START Material shown

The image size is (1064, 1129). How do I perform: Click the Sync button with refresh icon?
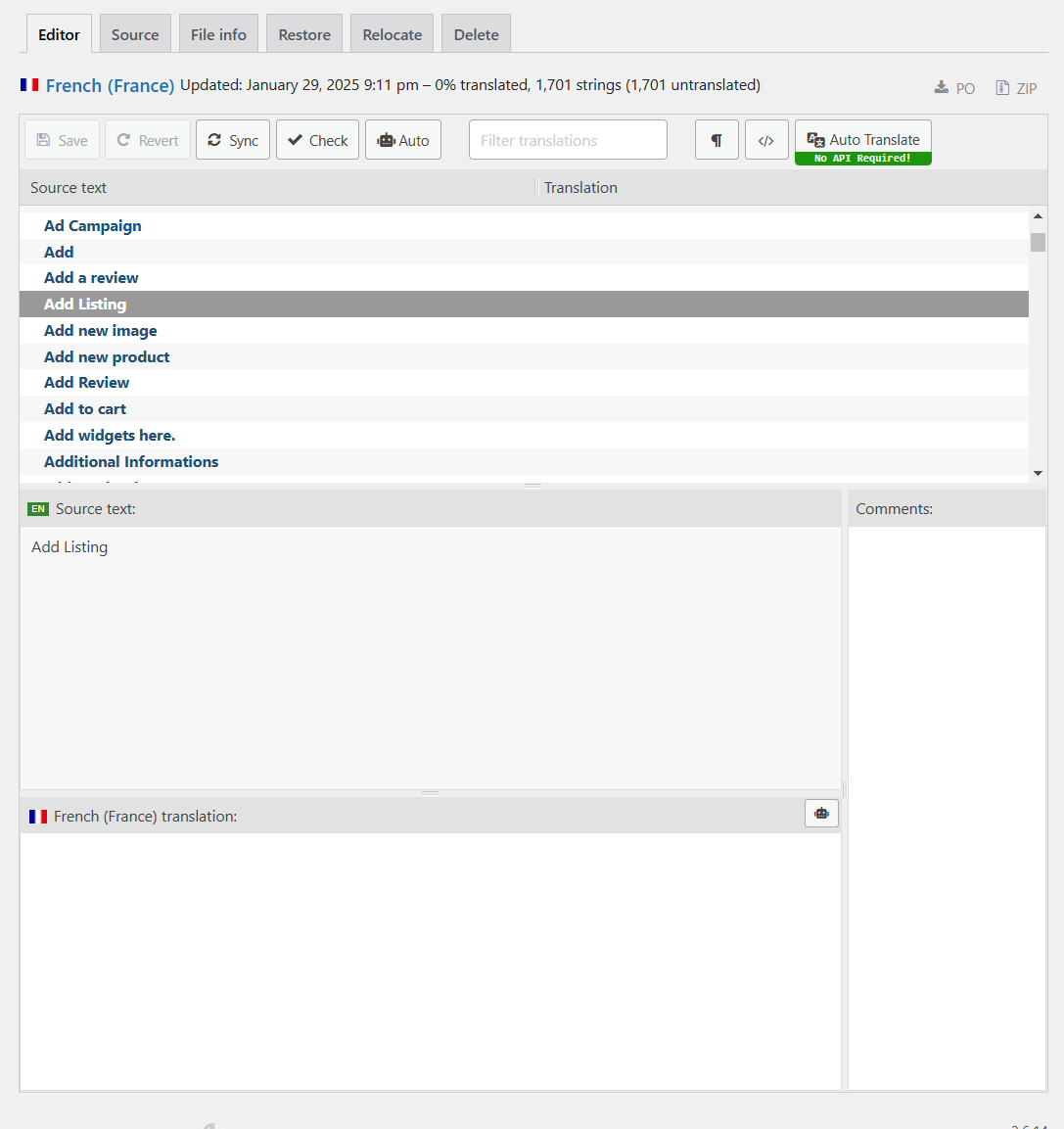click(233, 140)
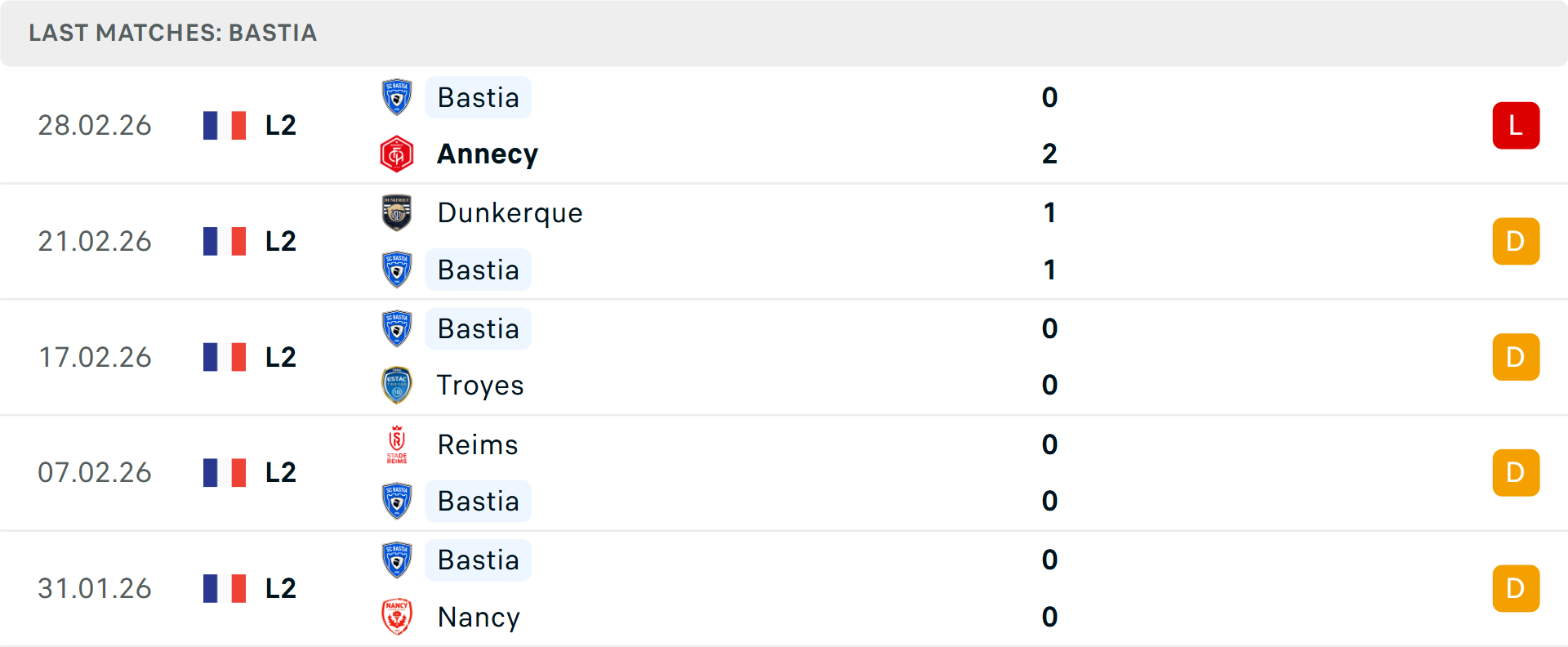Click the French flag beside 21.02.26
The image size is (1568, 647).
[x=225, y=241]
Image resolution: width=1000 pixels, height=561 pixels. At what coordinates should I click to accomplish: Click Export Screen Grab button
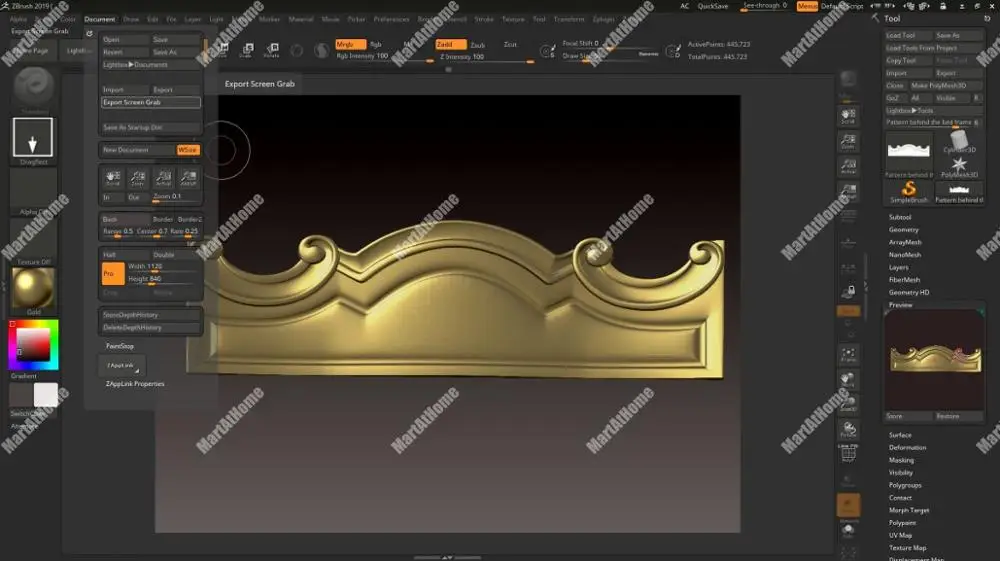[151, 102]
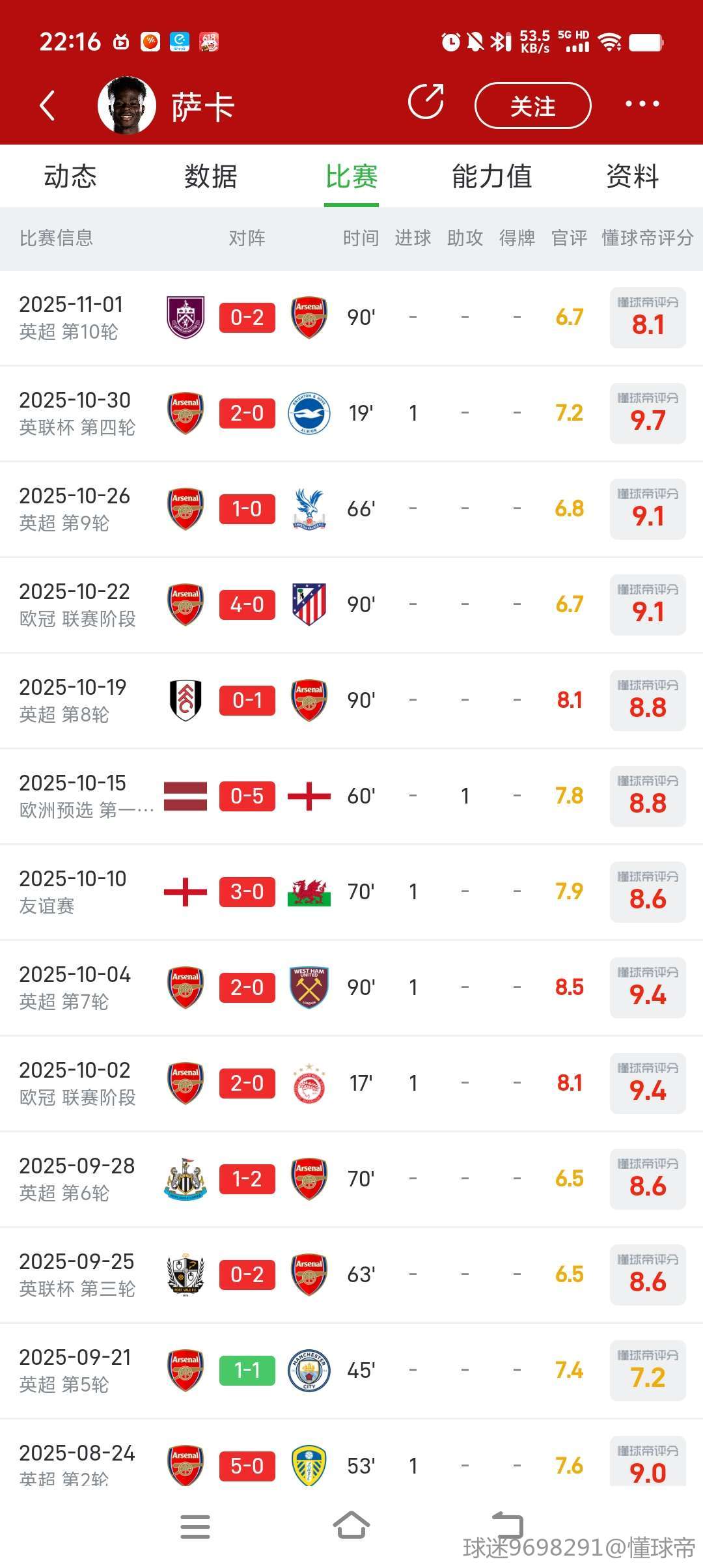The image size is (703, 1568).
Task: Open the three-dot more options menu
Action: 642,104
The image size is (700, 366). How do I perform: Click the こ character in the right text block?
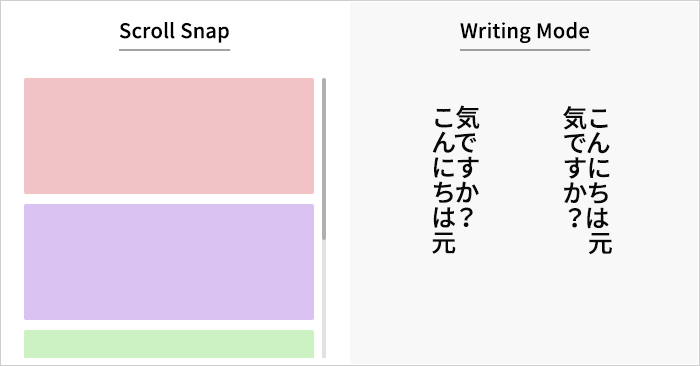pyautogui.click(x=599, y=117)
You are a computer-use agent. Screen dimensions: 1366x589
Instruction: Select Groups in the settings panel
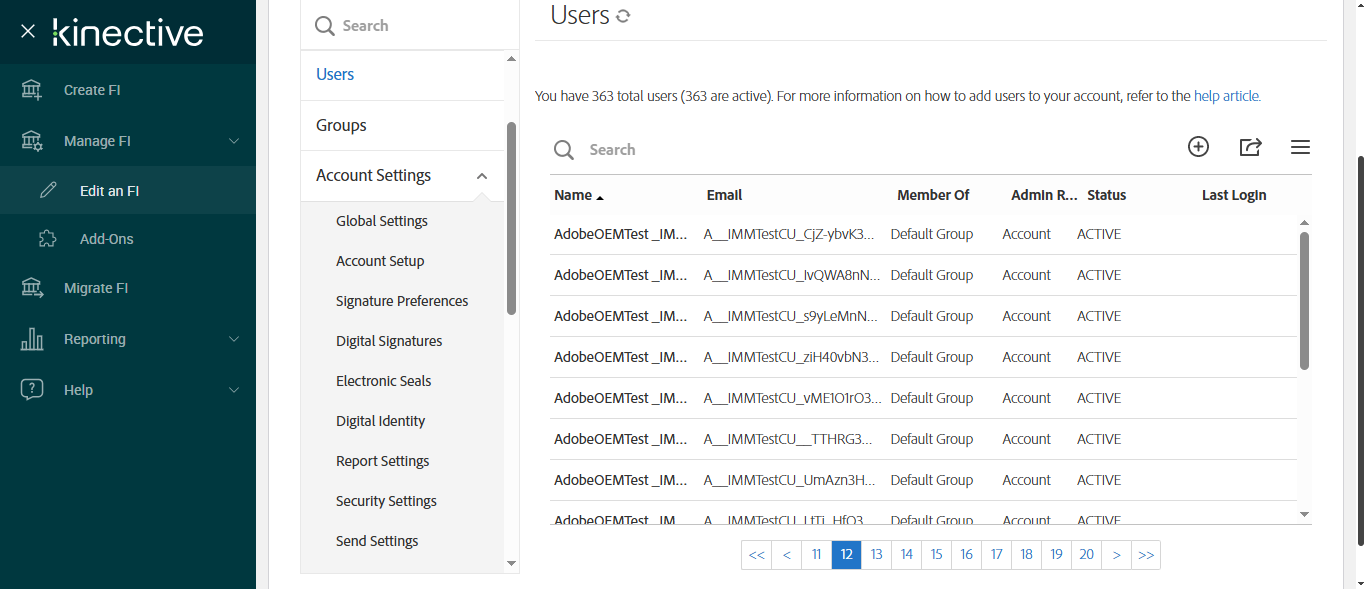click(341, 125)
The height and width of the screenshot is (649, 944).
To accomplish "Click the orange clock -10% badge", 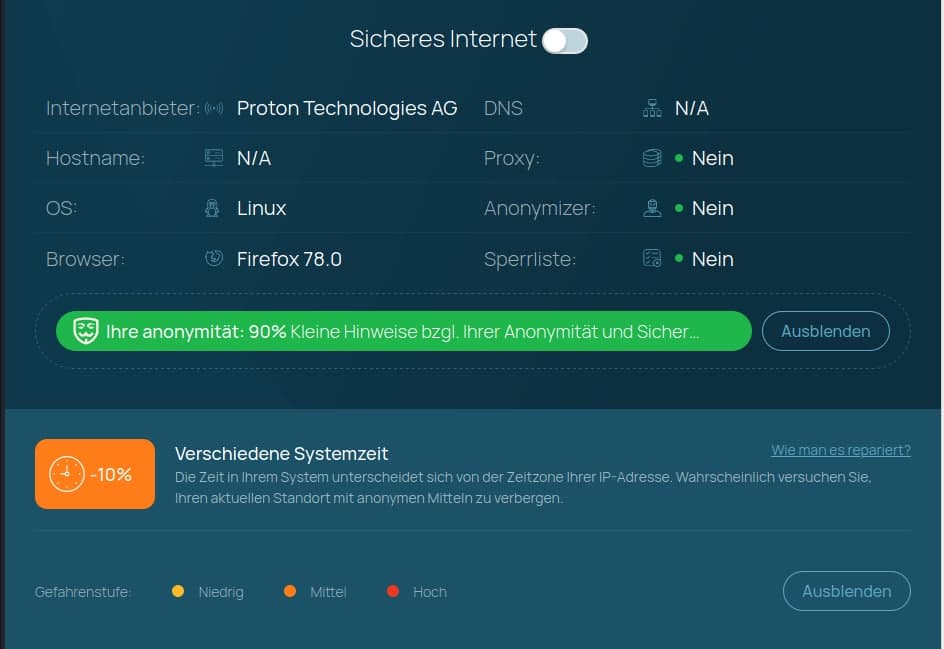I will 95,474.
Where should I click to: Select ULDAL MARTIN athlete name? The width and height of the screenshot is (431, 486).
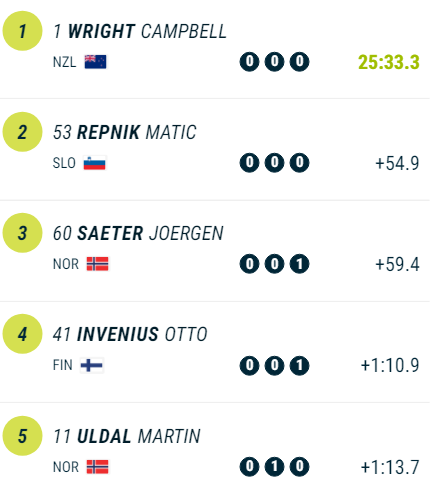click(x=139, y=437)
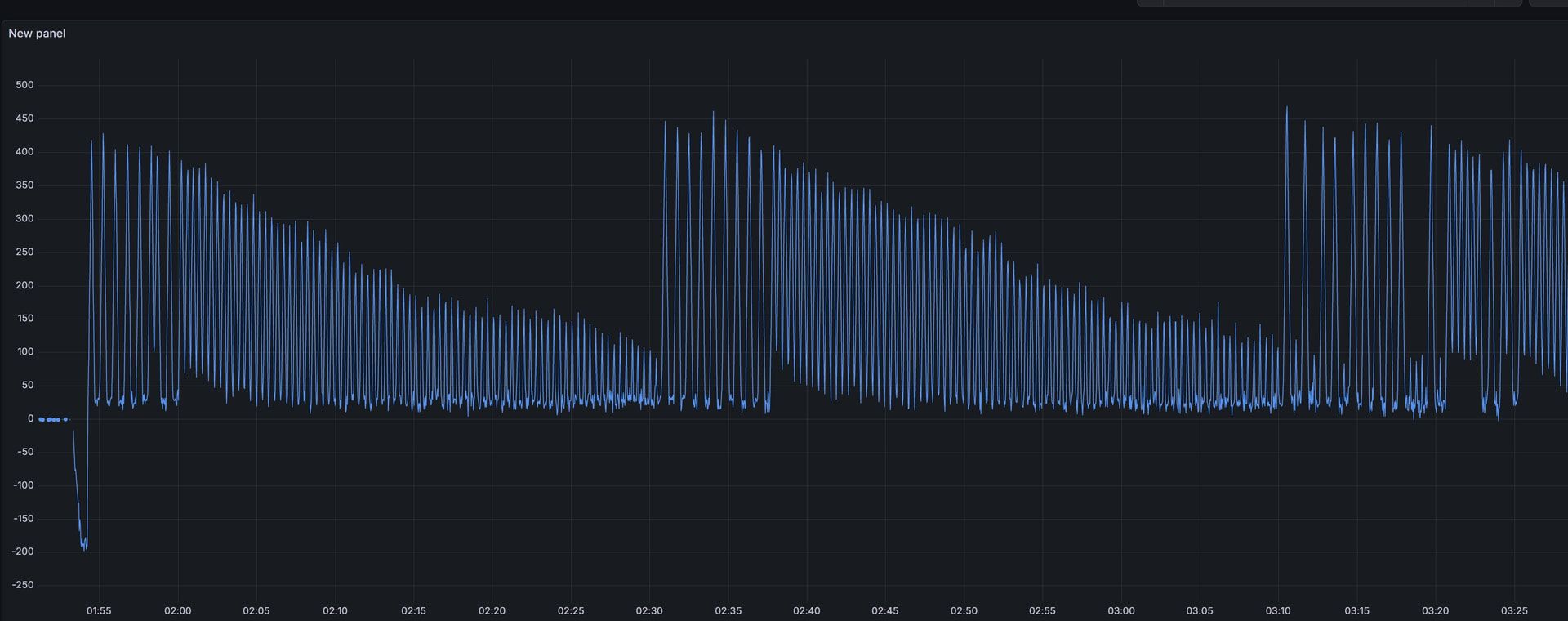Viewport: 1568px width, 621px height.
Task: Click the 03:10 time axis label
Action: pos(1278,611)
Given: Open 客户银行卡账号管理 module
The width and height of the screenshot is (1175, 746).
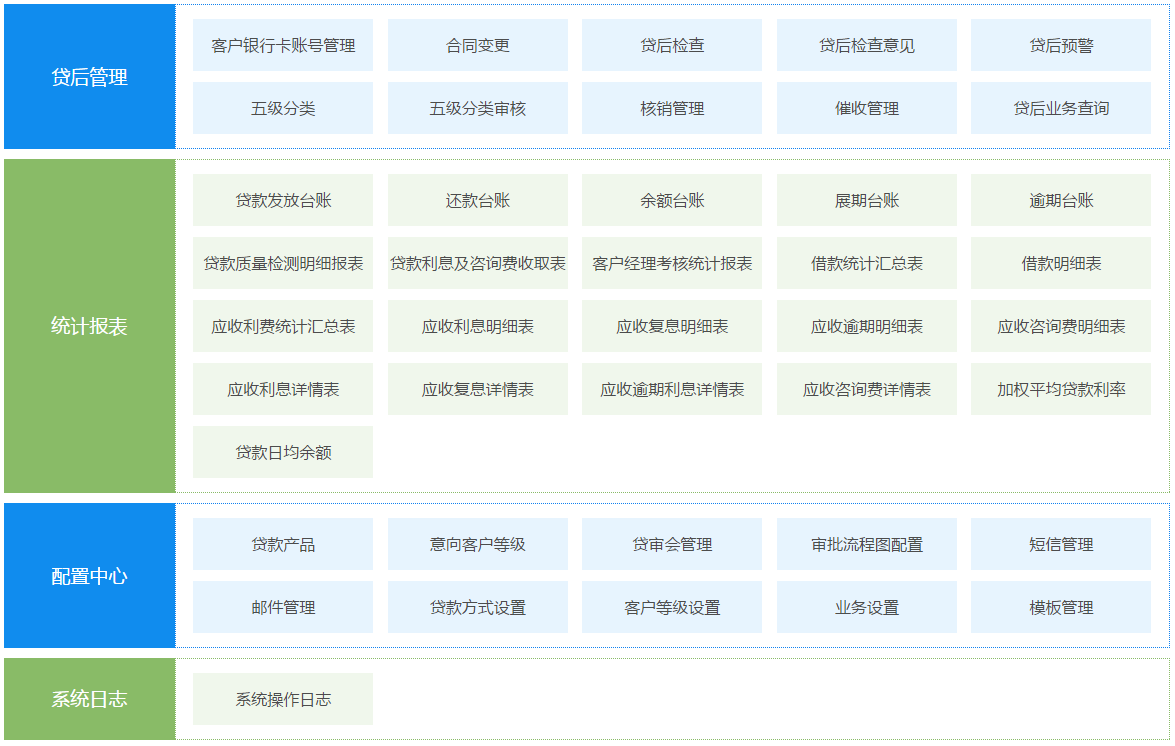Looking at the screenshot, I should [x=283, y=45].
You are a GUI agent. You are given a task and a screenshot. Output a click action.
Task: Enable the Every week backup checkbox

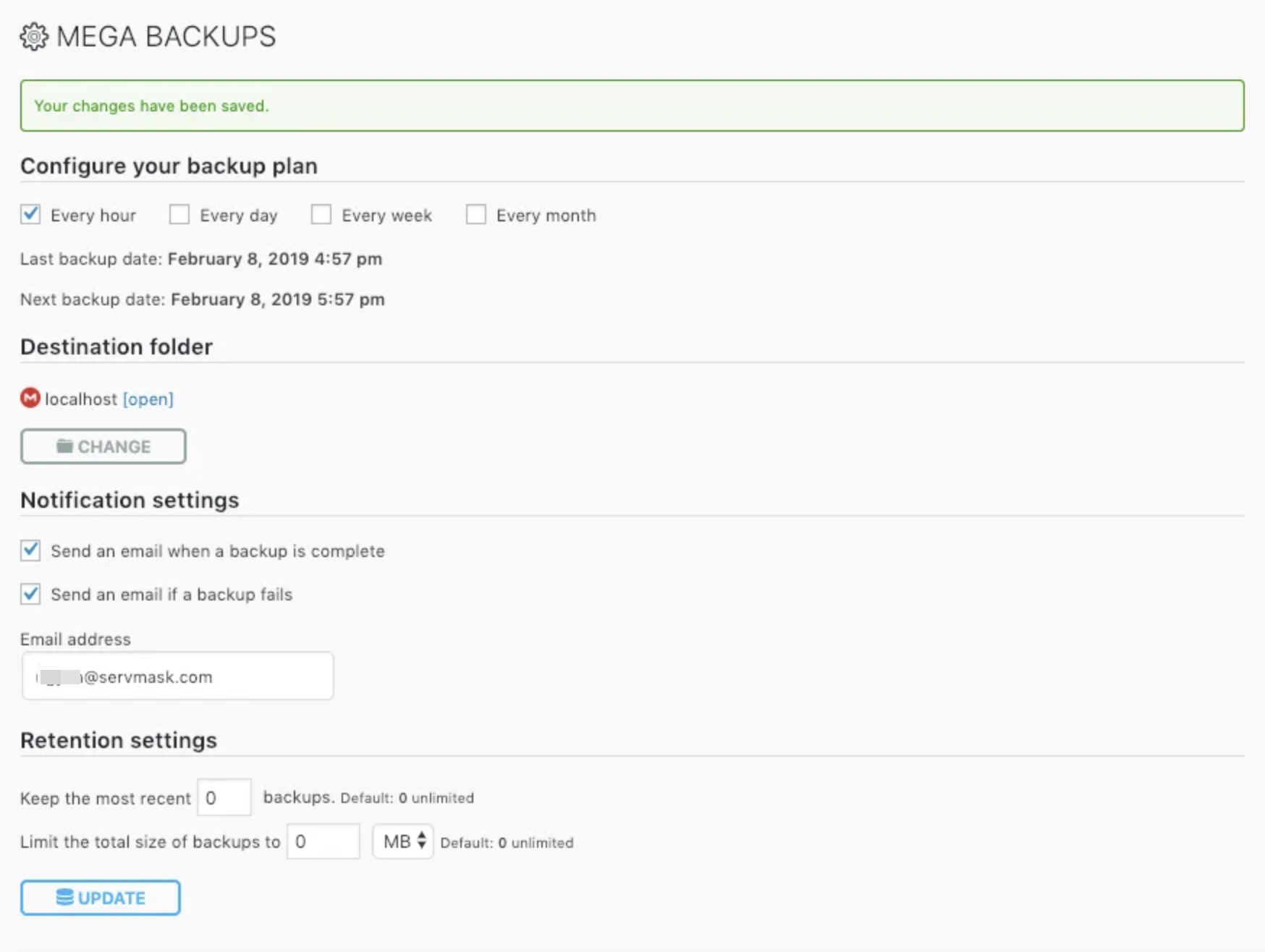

END Material shown

◆ Problem description: Could you transcribe exactly the lines from the line containing "The width and height of the screenshot is (1175, 746)." through the final line of the records, both included, and nothing beyond them? The pictures should be left out.

◆ Exercise output:
The width and height of the screenshot is (1175, 746).
Looking at the screenshot, I should [x=283, y=45].
You are a GUI agent. You are given a task and a screenshot. Output a click action.
Task: Enable the Every week backup checkbox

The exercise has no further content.